Following surgery, similarly 'blinded' pathologists analyzed the tumors without knowing the radiologists' imaging results. Pathology results of surgically removed tumors showed that 8 of the 48 were benign. The remaining 40 were classified as a variety of other tumor types, including malignant renal cell carcinomas.
Reviewing sestamibi SPECT/CT scan results in conjunction with CT or MRI changed the initial rating levels from cancerous (score 3, 4, 5) toward benign (score 1 and 2) in 9 cases, and changed reviewers' score from likely cancerous (score 4) to definitely cancerous (score 5) in 5 cases, or about 10 percent of all cases. The addition of sestamibi SPECT/CT increased the reviewers' diagnostic certainty in 14 of the 48 patients, or in nearly 30 percent of all cases.

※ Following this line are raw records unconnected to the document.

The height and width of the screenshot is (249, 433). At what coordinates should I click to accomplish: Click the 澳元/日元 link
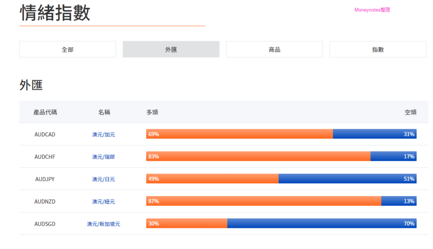(104, 179)
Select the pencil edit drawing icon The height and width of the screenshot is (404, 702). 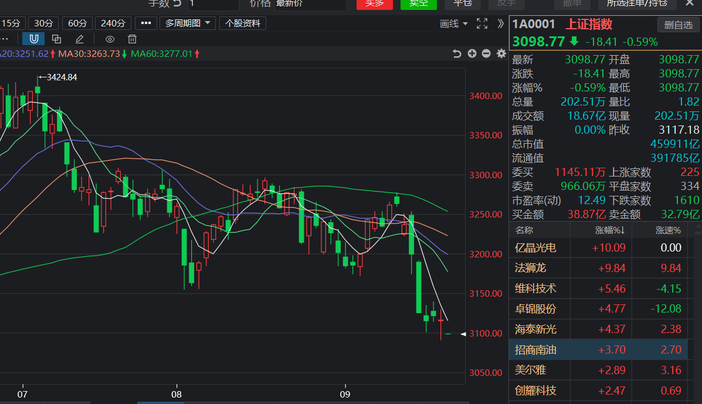(79, 39)
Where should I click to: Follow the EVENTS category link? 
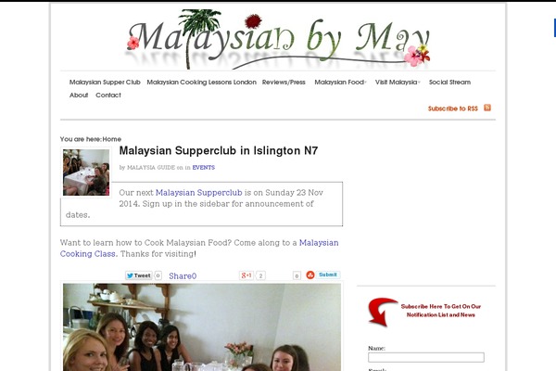[204, 168]
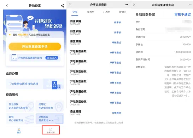193x138 pixels.
Task: Open the three-dot menu on 办事进度查询
Action: click(126, 5)
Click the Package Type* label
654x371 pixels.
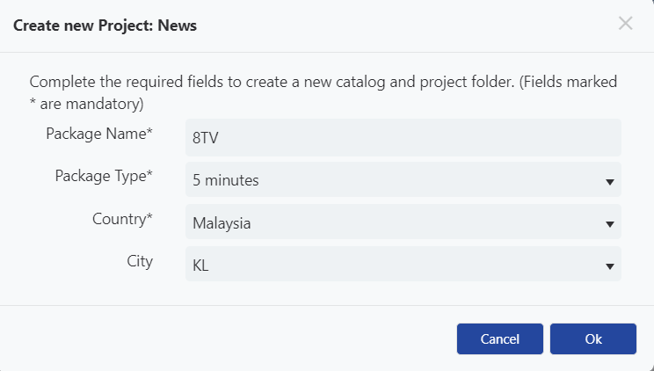pos(104,176)
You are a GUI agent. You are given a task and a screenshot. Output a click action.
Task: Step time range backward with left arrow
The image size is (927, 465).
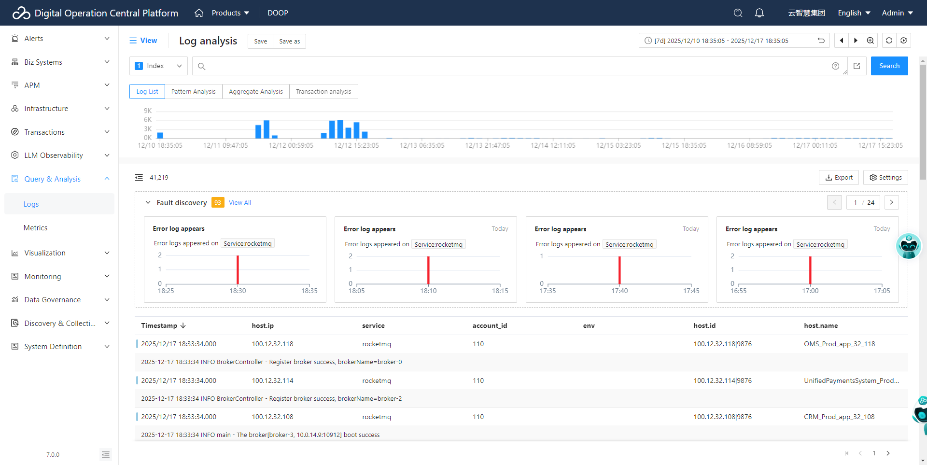(842, 41)
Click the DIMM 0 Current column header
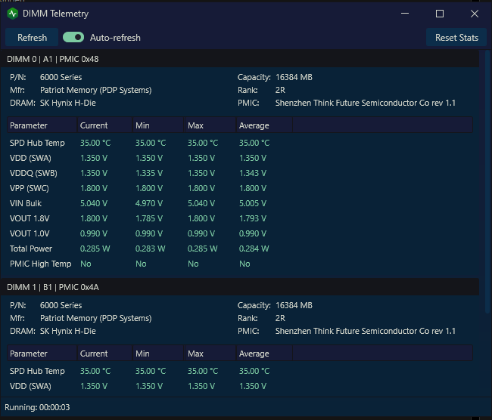The image size is (492, 420). pyautogui.click(x=104, y=125)
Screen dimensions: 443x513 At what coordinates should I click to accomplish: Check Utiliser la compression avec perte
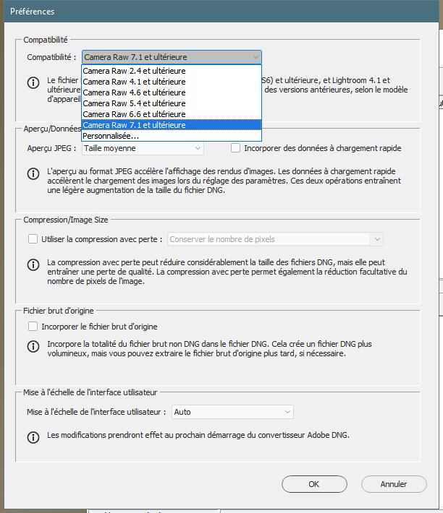[33, 239]
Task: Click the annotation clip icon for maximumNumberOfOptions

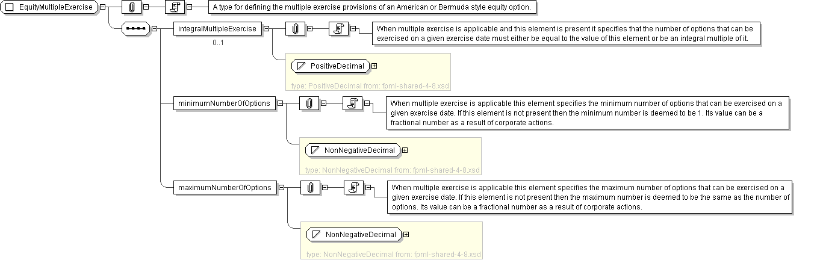Action: click(x=310, y=188)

Overall, the investigators said, adding sestamibi SPECT/CT helped identify 7 of 9 benign tumors, and conventional imaging with added sestamibi SPECT/CT outperformed conventional imaging alone, as measured by a statistical analysis that measures tradeoffs between sensitivity and specificity. On this measure, a value of 0.50 indicates that a diagnostic test is no better than chance. Conventional imaging combined with sestamibi SPECT/CT had a value of 0.85, while conventional imaging alone had a value of 0.60.

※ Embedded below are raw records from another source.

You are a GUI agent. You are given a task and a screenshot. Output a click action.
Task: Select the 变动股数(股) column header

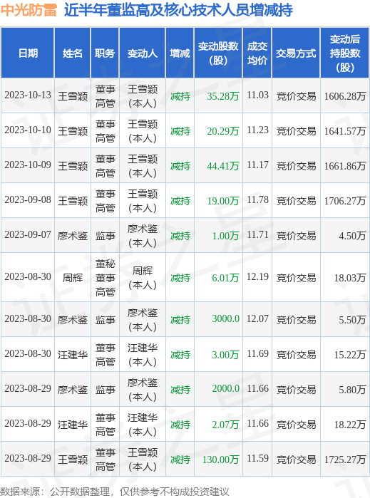tap(218, 53)
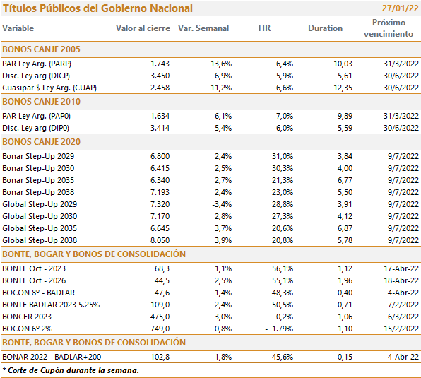
Task: Click the 'Cuasipar $ Ley Arg. (CUAP)' row label
Action: tap(49, 88)
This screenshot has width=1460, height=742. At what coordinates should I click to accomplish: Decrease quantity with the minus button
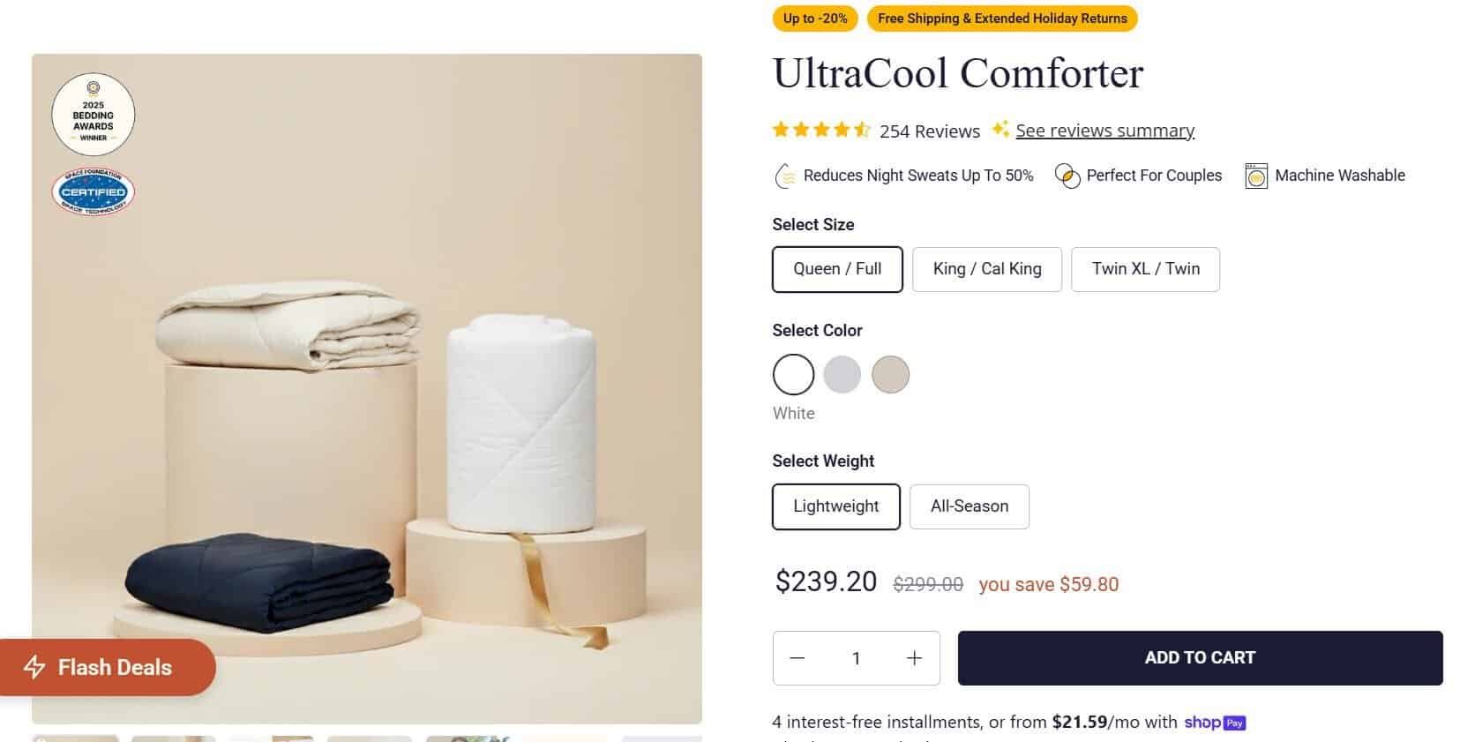[797, 658]
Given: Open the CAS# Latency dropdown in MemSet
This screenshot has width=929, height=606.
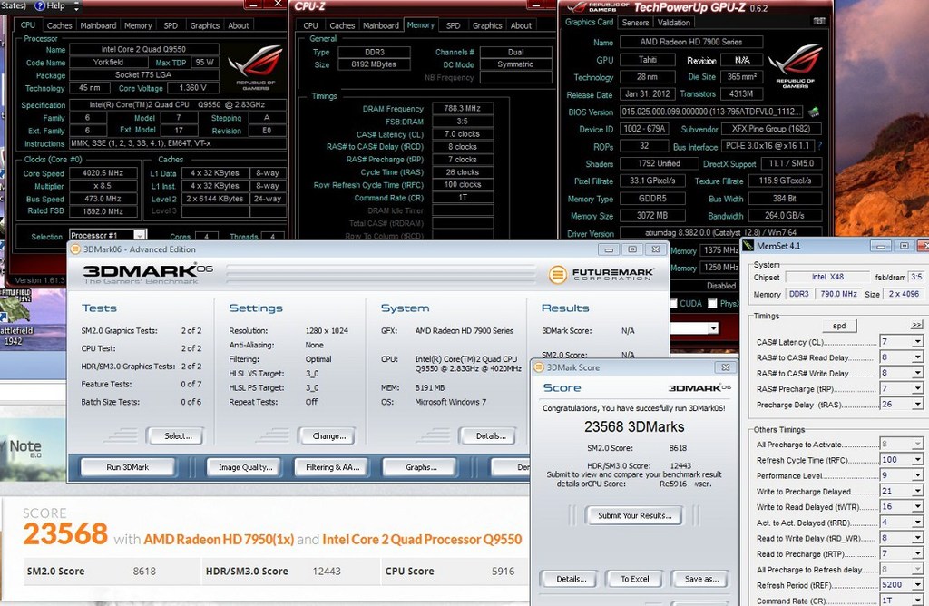Looking at the screenshot, I should (919, 342).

Even for patients whose tumors were not reclassified, the addition of sestamibi SPECT/CT increased physicians' ability to more confidently classify malignant tumors, which reduces the risk of misdiagnosis and unnecessary surgery for all patients, the researchers say.
Radiologists and urologists have been frustrated for decades by the inability of conventional imaging tests, such as CT and MRI, to distinguish benign from malignant kidney tumors. At Johns Hopkins, multispecialty teams work together to determine the best care for patients and as partners on research innovations and quality improvement initiatives. "This collaborative venue enabled two then-residents [Drs. Michael Gorin and Steven Rowe] from different departments and specialties to design a clinical trial based on a few reports in the literature suggesting a potential role for sestamibi SPECT/CT in this diagnostic conundrum, and their hypothesis proved correct," says Mehrbod Som Javadi, MD, assistant professor of radiology at Johns Hopkins University School of Medicine and the senior author on the paper. Pamela T. Johnson, MD, associate professor of radiology at the Johns Hopkins University School of Medicine notes, "these types of advances are critical to our precision medicine initiative, Hopkins inHealth, designed for individualized patient management, and to our mission of high-value health care, where the highest quality care is safely delivered at the lowest personal and financial cost to the patient."
"As radiologists, we have struggled to find noninvasive ways to better classify patients and spare unnecessary surgery, but this has not been easy," says Steven P. Rowe, M.D., Ph.D., one of the two former residents who developed this approach, and now assistant professor of radiology and radiological science at the Johns Hopkins University School of Medicine. "Sestamibi SPECT/CT offers an inexpensive and widely available means of better characterizing kidney tumors, and the identical test is now being performed as part of a large trial in Sweden, for which the first results have just recently been published and appear to confirm our conclusions."
Although further study is needed to validate the accuracy of sestamibi SPECT/CT, this test appears to be a less expensive, faster, noninvasive alternative to surgery, says Michael A. Gorin, M.D., the other resident involved in developing this approach and now chief resident with The James Buchanan Brady Urological Institute of the Johns Hopkins University School of Medicine. "In the absence of diagnostic certainty, surgeons tend to remove kidney tumors in an abundance of caution, leading to an estimated 5,600 surgically removed benign kidney tumors each year in the United States."